[Item coordinate data]
........

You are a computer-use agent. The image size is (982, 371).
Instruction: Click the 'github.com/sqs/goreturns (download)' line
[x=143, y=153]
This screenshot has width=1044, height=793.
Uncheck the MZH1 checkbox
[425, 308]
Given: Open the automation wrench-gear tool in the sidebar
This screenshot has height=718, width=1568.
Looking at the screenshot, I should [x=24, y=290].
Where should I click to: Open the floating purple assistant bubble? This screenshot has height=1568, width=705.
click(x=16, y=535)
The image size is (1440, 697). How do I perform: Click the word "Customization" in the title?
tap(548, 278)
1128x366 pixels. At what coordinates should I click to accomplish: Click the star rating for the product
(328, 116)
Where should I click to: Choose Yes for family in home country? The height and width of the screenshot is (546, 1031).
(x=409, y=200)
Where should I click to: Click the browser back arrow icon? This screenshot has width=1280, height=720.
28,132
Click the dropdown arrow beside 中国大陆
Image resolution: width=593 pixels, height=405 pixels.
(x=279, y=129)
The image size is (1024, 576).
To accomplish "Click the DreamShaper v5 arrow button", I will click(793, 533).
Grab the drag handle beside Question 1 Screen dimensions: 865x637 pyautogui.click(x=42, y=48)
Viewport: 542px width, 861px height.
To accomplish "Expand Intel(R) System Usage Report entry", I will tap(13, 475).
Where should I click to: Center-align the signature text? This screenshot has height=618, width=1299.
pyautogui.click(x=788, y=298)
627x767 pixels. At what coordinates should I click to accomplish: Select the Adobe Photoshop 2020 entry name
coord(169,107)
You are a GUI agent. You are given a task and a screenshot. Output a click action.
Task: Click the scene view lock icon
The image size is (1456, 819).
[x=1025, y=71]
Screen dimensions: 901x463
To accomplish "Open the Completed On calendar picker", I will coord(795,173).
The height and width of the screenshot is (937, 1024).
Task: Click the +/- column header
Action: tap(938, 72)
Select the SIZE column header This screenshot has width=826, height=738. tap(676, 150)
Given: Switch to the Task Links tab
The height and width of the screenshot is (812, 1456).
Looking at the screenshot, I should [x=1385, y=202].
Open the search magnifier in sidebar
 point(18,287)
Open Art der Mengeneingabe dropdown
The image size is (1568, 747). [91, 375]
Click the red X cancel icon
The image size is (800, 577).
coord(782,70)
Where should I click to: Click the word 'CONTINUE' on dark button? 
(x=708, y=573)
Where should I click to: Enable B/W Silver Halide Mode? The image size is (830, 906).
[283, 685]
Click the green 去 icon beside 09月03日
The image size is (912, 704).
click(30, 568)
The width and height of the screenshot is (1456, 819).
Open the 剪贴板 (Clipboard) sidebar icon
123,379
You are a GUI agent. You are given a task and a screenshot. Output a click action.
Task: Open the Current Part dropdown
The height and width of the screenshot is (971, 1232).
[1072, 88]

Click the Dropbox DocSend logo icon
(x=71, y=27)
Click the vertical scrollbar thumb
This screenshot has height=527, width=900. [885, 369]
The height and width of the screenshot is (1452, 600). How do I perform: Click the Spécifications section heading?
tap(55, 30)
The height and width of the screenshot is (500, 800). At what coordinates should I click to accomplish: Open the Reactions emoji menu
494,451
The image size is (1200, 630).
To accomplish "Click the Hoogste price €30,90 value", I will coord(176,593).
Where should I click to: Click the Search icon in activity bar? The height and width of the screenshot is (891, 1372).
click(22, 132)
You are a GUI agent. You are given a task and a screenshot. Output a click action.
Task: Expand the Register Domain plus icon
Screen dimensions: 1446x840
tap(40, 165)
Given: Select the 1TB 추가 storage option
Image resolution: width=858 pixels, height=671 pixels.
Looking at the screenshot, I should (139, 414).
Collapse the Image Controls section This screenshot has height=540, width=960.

........

> To do
Please reproduce, word for word, the stretch of the records from the line containing "Screen dimensions: 901x463" through the line containing "Select the SIZE", with both of those lines included.

> Answer to the task
Screen dimensions: 901x463
To accomplish "Open the Completed On calendar picker", I will coord(795,173).
The height and width of the screenshot is (937, 1024).
Task: Click the +/- column header
Action: tap(938, 72)
Select the SIZE column header This screenshot has width=826, height=738. tap(676, 150)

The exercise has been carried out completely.